Temperature Dependent Power Modeling of Photovoltaics
Open Access
- Author:
- Bayrakci Boz, Mesude
- Graduate Program:
- Energy and Mineral Engineering
- Degree:
- Master of Science
- Document Type:
- Master Thesis
- Date of Defense:
- July 01, 2011
- Committee Members:
- Jeffrey Brownson, Thesis Advisor/Co-Advisor
Jeffrey Brownson, Thesis Advisor/Co-Advisor - Keywords:
- GIS
Temperature
Photovoltaic
Avoided Cost - Abstract:
- Two models have been developed to show temperature effect on photovoltaic systems, using transient systems simulation (TRNSYS), a FORTRAN-based modular program to assess solar conversion and heat transfer. The first model (Model A) ignores temperature and the other (Model B) takes it into consideration. In Model A, the efficiency was assumed to be constant through the year. In Model B, the temperature and the resulting efficiency change of the PV cells are defined according to deviations from the nominal operating cell temperature (NOCT), using equations from the literature. These two models were executed for 236 cities across the USA by using second-generation Typical Meteorological Year (TMY2) data. These two models calculate discrete outputs of power density $(W/m^2)$, given irradiance and temperature conditions.

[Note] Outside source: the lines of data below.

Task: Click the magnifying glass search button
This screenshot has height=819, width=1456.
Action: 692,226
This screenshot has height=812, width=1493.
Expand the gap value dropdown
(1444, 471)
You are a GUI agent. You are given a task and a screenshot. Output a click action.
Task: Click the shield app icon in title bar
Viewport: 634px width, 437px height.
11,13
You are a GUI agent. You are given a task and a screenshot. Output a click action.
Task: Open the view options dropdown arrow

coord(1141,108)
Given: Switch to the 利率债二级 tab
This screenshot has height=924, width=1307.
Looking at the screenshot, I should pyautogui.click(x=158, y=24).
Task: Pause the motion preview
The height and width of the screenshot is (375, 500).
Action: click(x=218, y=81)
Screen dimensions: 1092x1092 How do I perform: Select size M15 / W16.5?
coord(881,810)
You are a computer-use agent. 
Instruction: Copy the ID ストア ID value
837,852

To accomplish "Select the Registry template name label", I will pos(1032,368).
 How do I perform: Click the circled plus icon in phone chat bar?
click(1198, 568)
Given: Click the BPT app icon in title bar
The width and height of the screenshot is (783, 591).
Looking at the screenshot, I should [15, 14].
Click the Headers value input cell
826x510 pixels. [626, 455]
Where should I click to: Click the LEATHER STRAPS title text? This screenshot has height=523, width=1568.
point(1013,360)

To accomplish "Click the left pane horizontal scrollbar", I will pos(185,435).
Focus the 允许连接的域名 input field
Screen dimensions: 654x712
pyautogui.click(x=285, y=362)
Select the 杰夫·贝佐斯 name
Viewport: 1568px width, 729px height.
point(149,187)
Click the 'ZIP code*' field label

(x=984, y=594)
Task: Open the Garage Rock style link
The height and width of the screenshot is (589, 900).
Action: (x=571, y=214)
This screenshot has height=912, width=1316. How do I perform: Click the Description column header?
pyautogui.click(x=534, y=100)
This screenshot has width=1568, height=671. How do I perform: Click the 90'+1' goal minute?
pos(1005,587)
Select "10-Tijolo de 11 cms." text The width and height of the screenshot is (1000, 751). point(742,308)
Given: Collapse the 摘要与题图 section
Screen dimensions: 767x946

Comparative analyses were made between these two models. The power output differences for 236 cities across the USA were used to generate contour maps indicating a continuous surface of differences between these two models. Comparing Model B relative to Model A power outputs increase during the months of November to February for the Northeast and the Midwest regions of the USA (16\%--20\%), whereas they decrease slightly in May to August (-4\%). On the other hand, power outputs decrease considerably from May to August for the South and Southwest of the USA (-12\%--15\%), whereas they increase slightly from December to February (5\%). Geospatial trends show two different behaviours in winter time and in summer time due to ambient temperature. The simulated power output results were validated with measured data. Model B was found to have a lower mean error than Model A in single day comparison with PV data from New Jersey. Model A overpredicts the real power output. Additionally, the avoided cost calculations for 50 cities and payback times for 12 cities have been calculated. Temperature has minor effects on avoided costs and payback times. On the other hand, payback times are much more sensitive to Renewable Energy Credits than annual shifts in ambient temperature.